When things have cooled off a bit, can you and she talk about this and maybe get her to tell you exactly what led to her phone call to you? It would be nice if you could help her to begin to learn that the comments from other girls might just be jealousy or just plain nastiness and help her to think of some things she could have said. Given that she changed to her sneakers, I wonder if the boots were the issue. A possible response, the most bland, is - well, maybe you don't like them, but I do. She now has something to think about - that if she lets her "friends" judge her wardrobe and decides to accept their judgment and try to change clothes, she may have to pay some consequences, like not being able to go with those friends to the mall after school - and think about whether it is worth the price.

I remember when Greg begged for a pair of motorcycle boots. I told him he would have to go a year without his feet growing (he had been going through 2-3 shoe sizes a year for a while) before I'd spend that much money. So, for Christmas between his 16th & 17th birthday he finally got the long wished for boots, and wore them to school the first day after the holiday. He came home really upset, almost in tears, because all of his "friends" had teased him about the boots and made him very unhappy. I was very pleased when he finally said something like -well, I don't care if they don't like them, I do, and I'm going to wear them. This was a very important point for him, because he was used to (a) being popular and (b) going along with what the other boys were doing in order to remain popular, including doing some things that I thought were unkind to other boys and not what I wanted him to do. I was very concerned that peer pressure and his desire to be popular could lead him into doing something really wrong. So I was delighted when he decided that peer pressure wasn't as important as his personal liking for the boots. He wore them to school most days for the rest of the semester, and wouldn't you know, kept on growing and outgrew them the next summer.

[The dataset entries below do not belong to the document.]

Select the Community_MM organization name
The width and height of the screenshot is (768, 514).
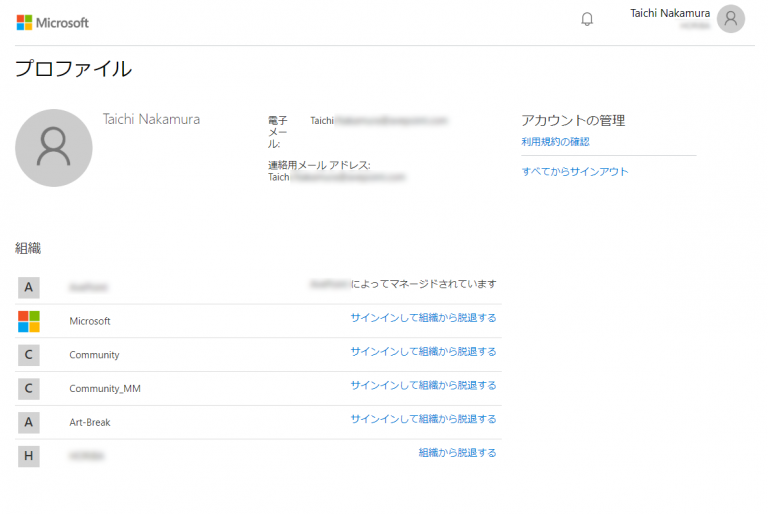click(x=98, y=389)
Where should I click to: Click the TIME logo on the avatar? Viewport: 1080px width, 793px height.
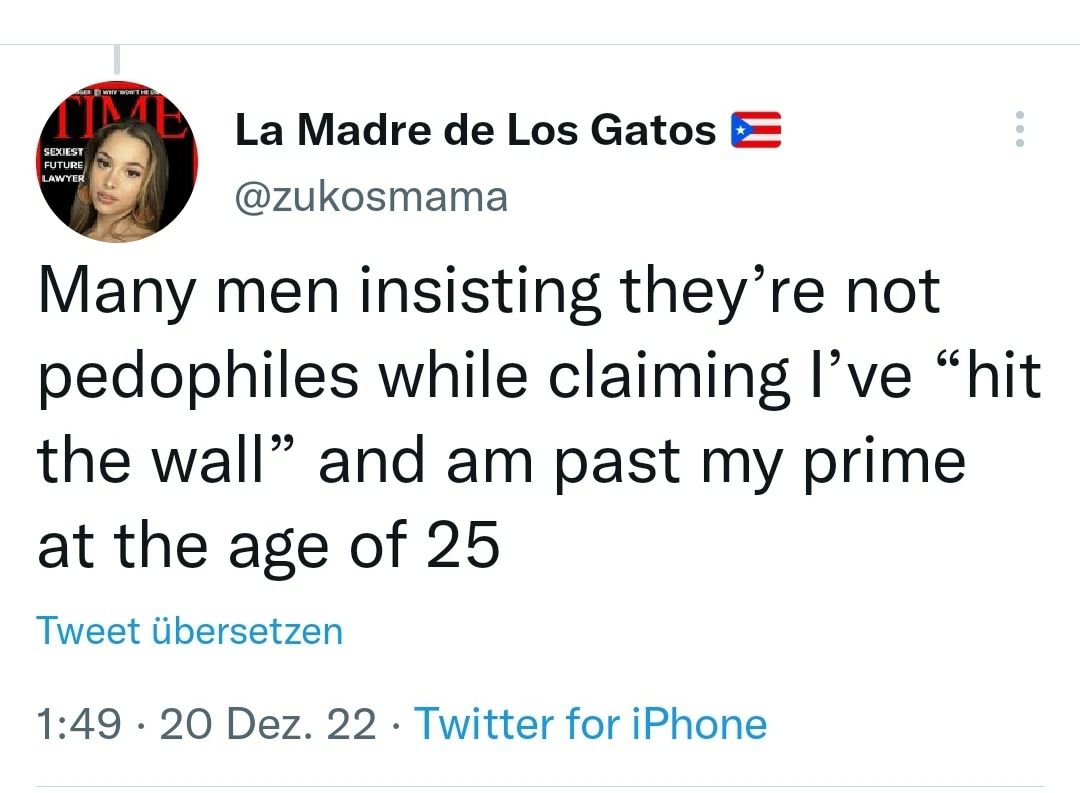[118, 112]
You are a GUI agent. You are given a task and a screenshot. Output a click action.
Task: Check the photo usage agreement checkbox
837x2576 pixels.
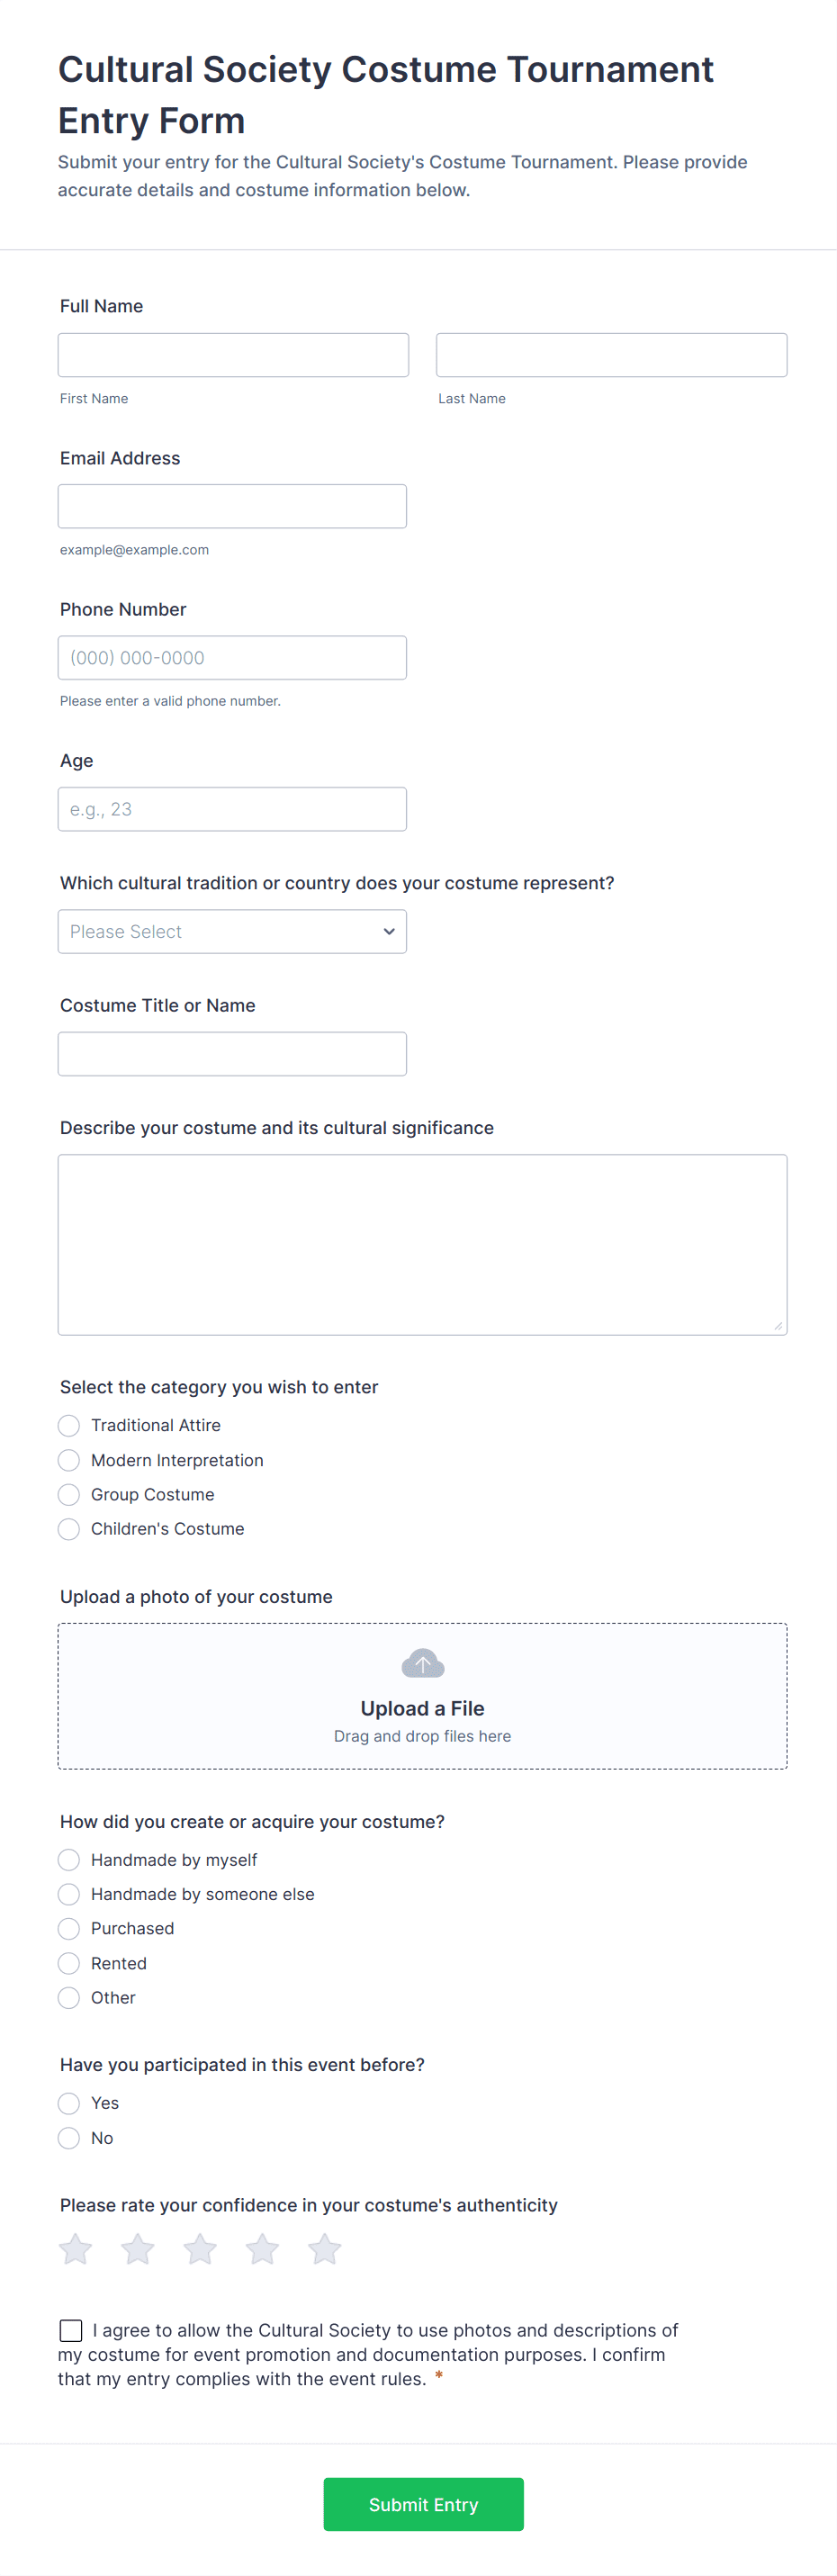pos(71,2331)
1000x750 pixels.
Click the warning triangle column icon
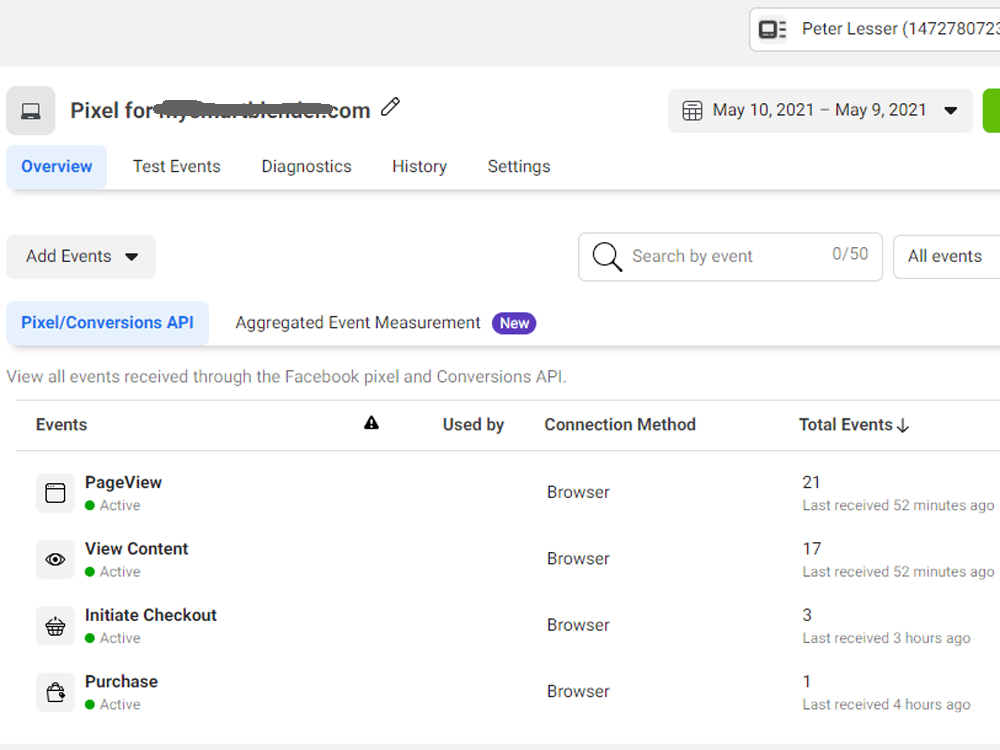[371, 423]
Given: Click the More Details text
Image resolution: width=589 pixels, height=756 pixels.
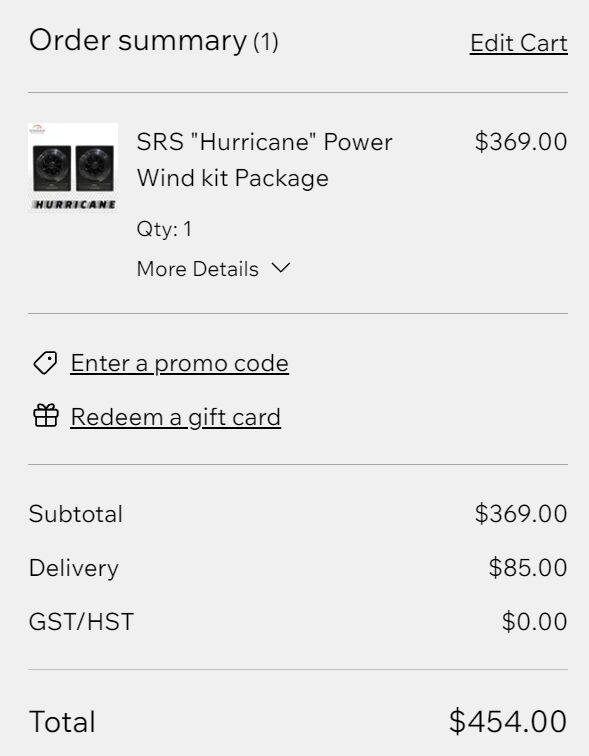Looking at the screenshot, I should pos(198,269).
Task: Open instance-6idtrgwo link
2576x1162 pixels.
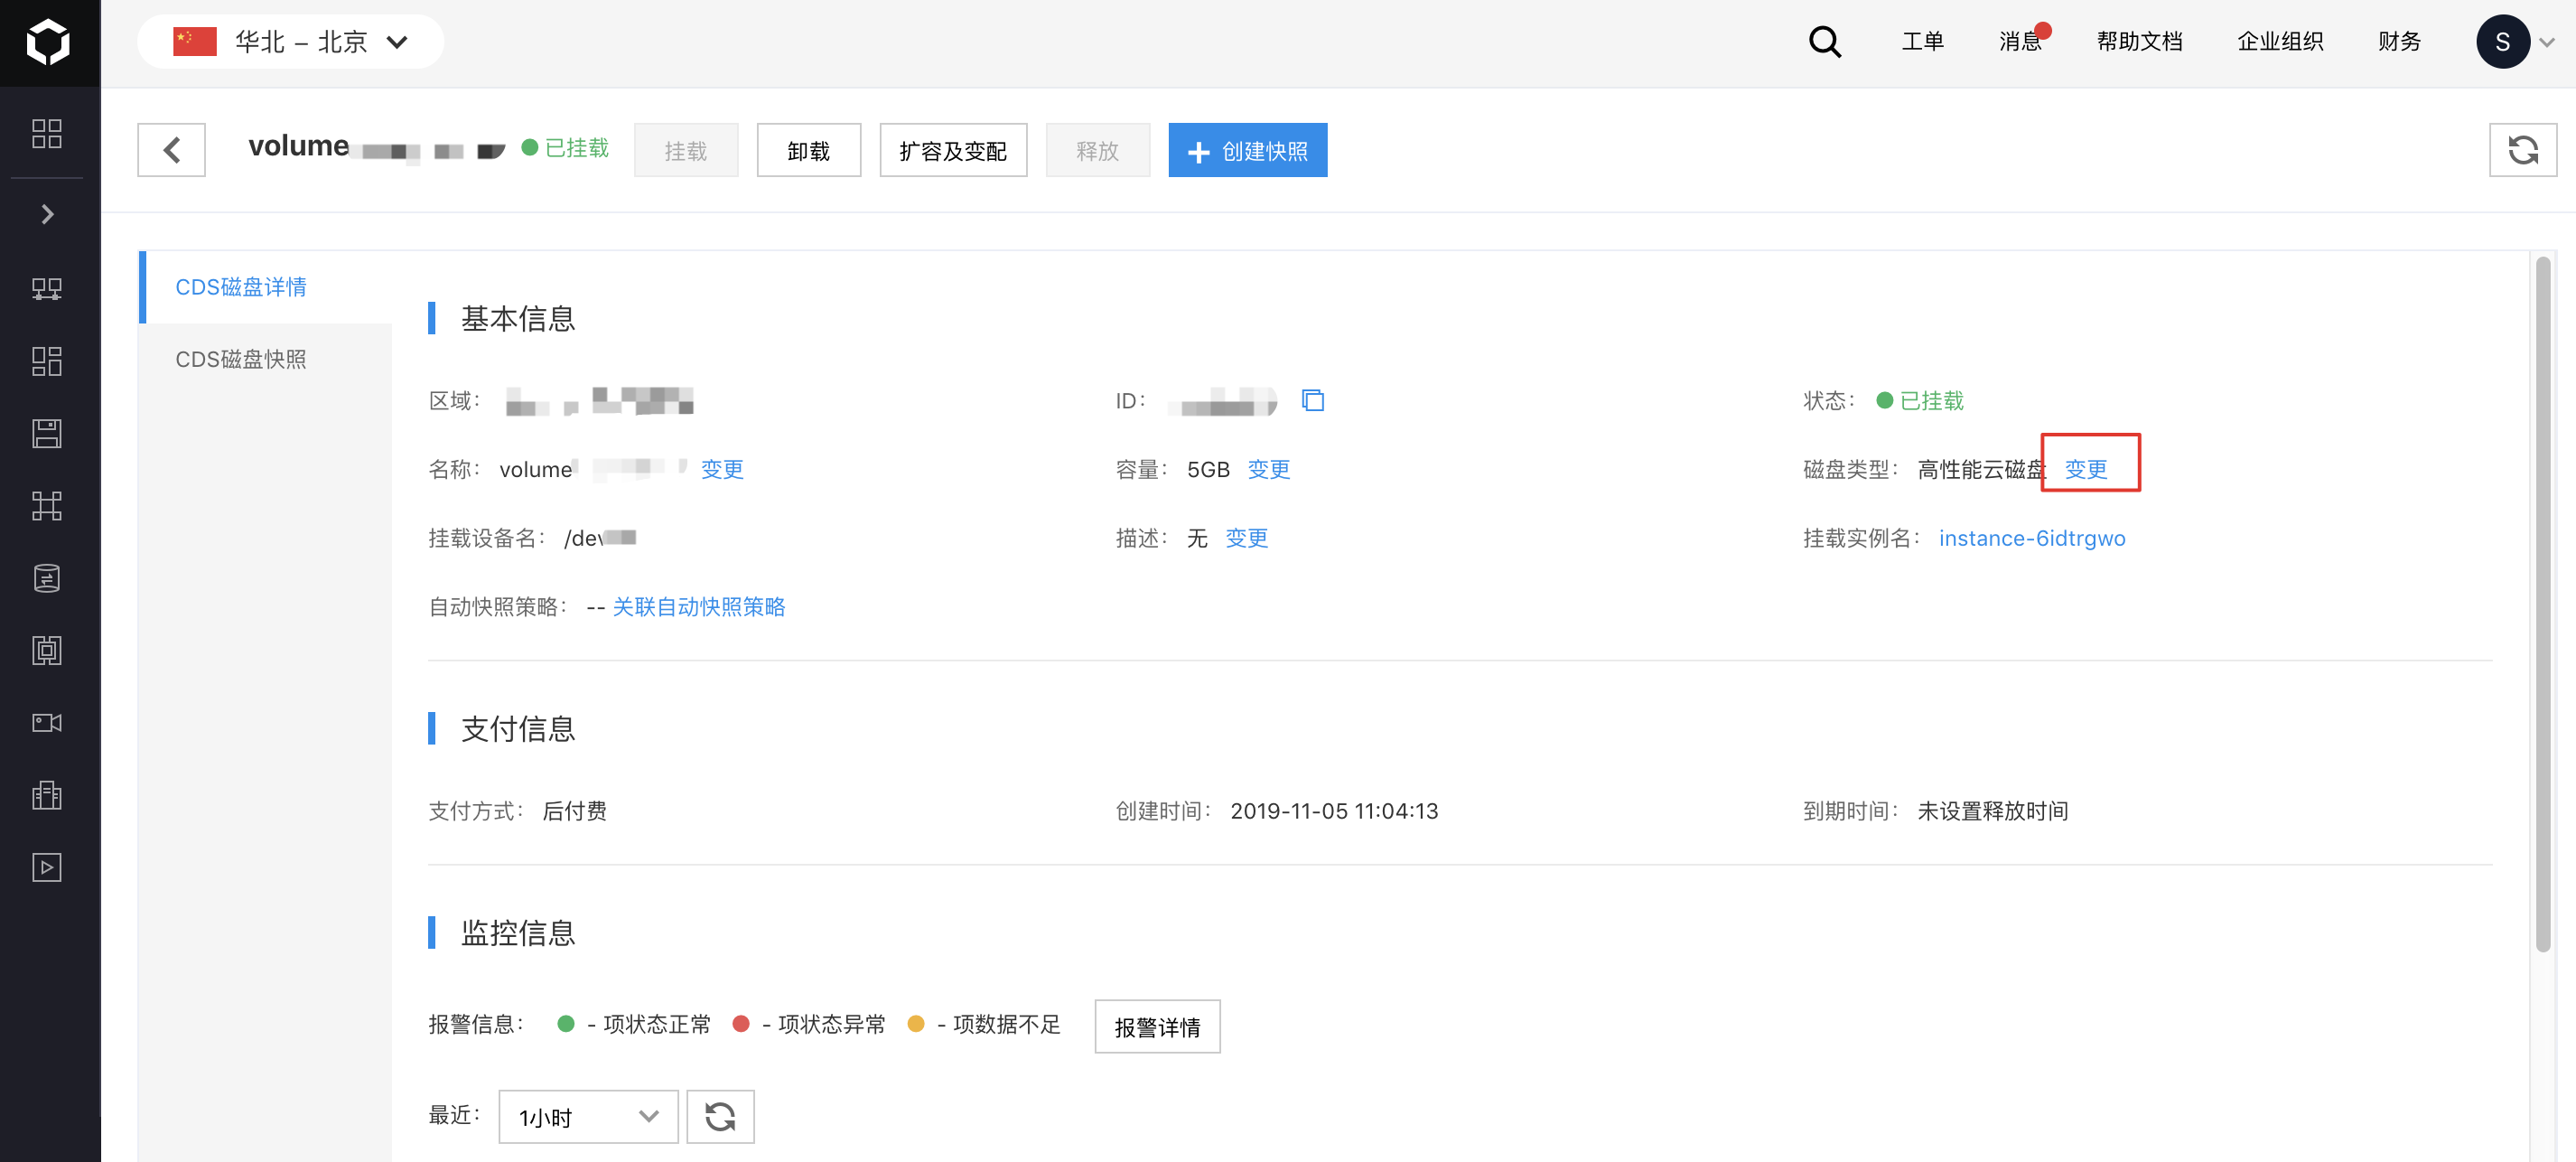Action: (x=2031, y=538)
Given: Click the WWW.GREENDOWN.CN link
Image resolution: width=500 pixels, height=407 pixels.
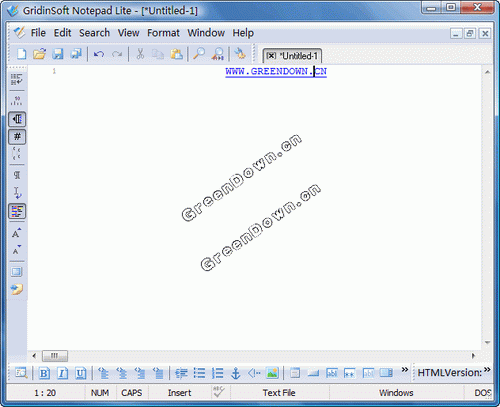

By Ginny~moderator on Friday, January 5, 2007 - 05:50 am:

Oh, by the way, being a "mean Mom" is part of the job. When my sons would say "why do I have to ...", my response became "because I'm a mean Mom". Short and sweet, and they knew exactly what it meant - no arguments, you just do it. And, later on, when friends would try to talk them into doing something they knew they shouldn't and really didn't want to do, they had the excuse of "well, you know my mom" to get them out of being pulled into that something. I heard Greg use that line more than once, and he explained to me once that he really didn't want to do whatever it was but didn't want to be called "chicken", so he used his "mean Mom" as the reason he wouldn't do it - and his friends all understood and agreed that he couldn't do it. When you're a teenager, it is much safer, socially, to be able to blame your parents when you want to not do something than to stand up for what is "right", and that's OK. It goes with the territory of being a parent.